#### ACTIVITY
Set out exactly every line of the entries below, starting at the line that holds "კონდოლი, თელავი (38, 1062)" and stopping after the line that holds "მოთხოვნის გაგზავნა (37, 1356)".

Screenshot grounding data
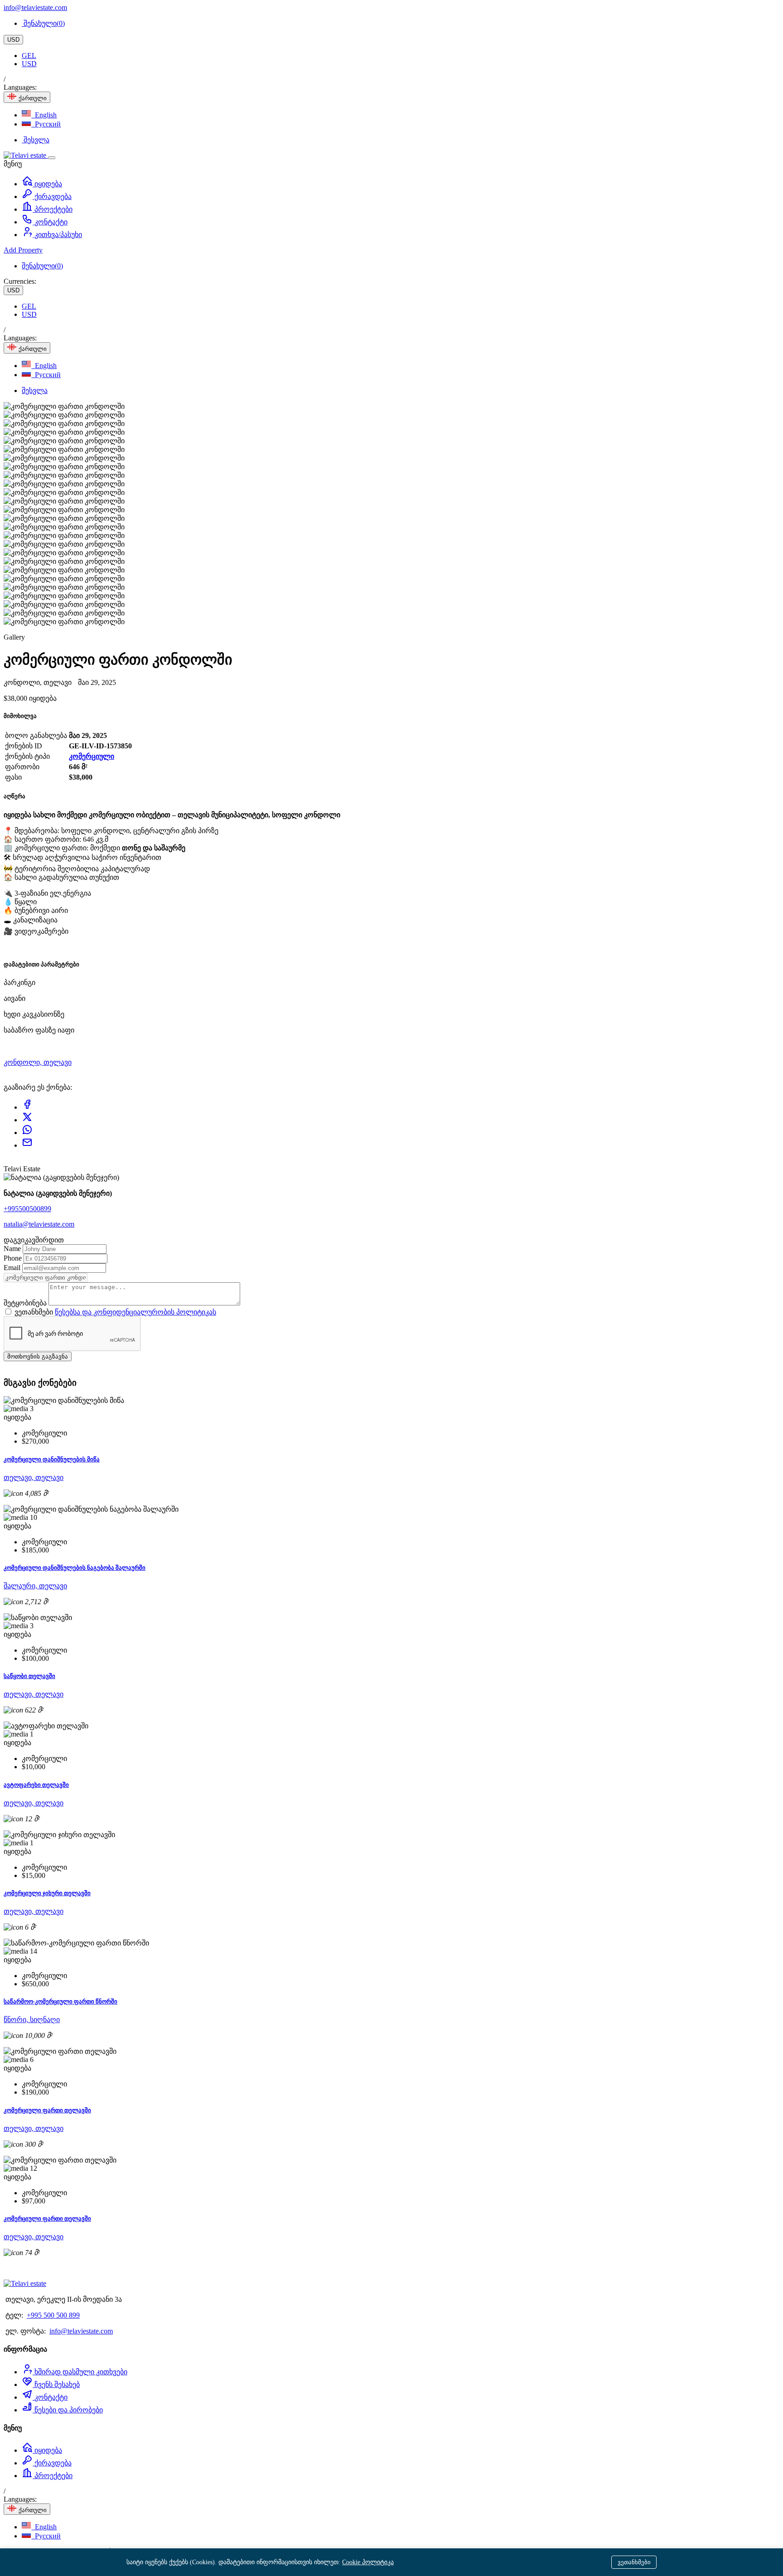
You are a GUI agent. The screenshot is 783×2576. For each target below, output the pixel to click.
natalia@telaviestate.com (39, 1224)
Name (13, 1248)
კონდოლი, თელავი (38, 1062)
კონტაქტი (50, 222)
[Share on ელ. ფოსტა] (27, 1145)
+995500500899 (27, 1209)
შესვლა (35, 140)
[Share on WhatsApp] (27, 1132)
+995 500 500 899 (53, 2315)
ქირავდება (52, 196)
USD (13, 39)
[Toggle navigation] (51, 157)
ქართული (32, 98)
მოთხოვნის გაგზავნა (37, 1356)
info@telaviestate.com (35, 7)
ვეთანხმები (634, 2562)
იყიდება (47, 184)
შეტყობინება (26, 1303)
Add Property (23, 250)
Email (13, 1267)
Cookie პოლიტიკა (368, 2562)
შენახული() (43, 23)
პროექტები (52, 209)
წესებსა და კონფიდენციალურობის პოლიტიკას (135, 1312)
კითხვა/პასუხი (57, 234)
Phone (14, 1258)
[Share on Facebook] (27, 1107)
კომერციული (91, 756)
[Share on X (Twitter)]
--
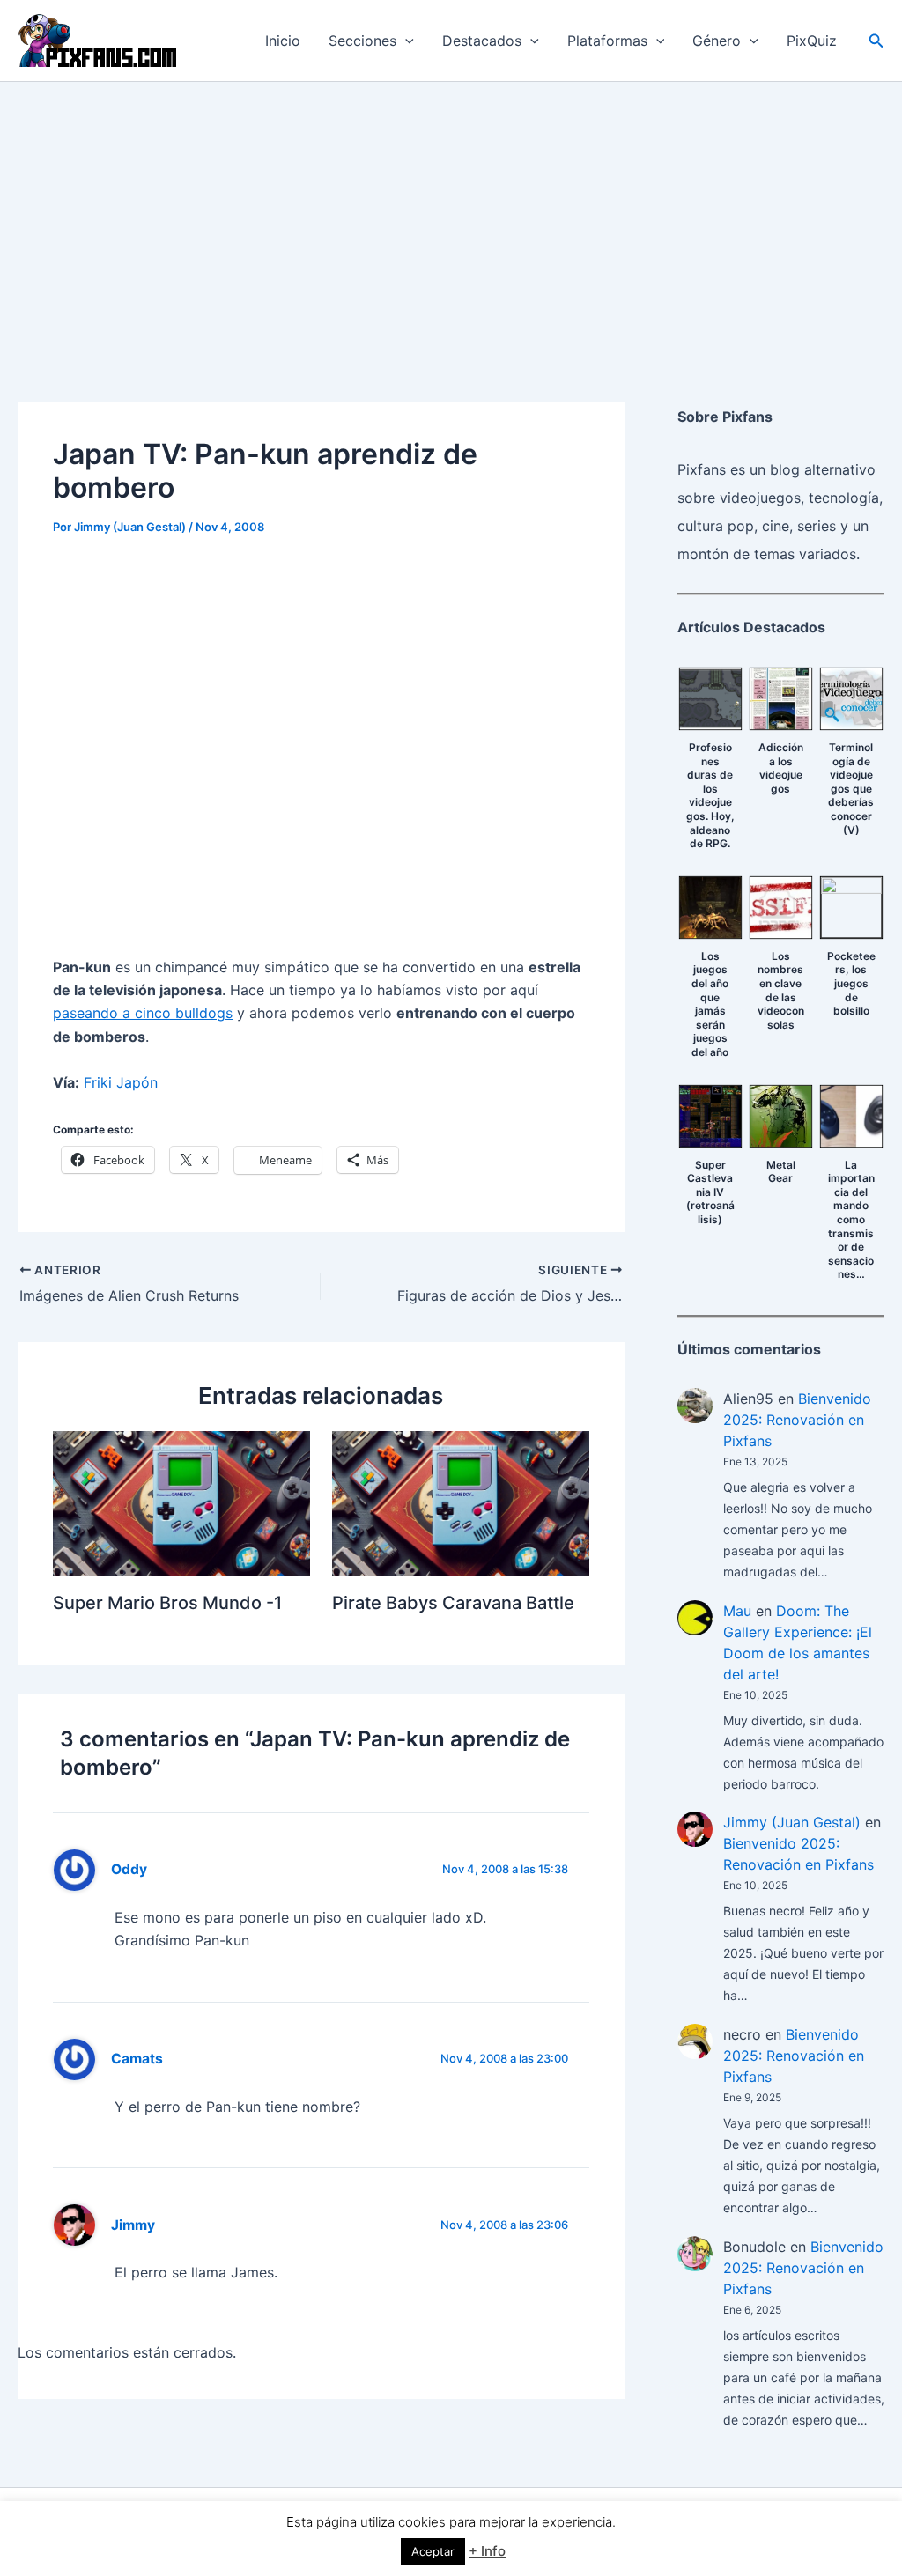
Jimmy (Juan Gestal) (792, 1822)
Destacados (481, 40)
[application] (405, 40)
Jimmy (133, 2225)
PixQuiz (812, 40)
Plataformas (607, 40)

#### RESPONSE FOR THIS EXERCISE
კონდოლი, თელავი (38, 1062)
კონტაქტი (50, 222)
[Share on ელ. ფოსტა] (27, 1145)
+995500500899 (27, 1209)
შესვლა (35, 140)
[Share on WhatsApp] (27, 1132)
+995 500 500 899 (53, 2315)
ქირავდება (52, 196)
USD (13, 39)
[Toggle navigation] (51, 157)
ქართული (32, 98)
მოთხოვნის გაგზავნა (37, 1356)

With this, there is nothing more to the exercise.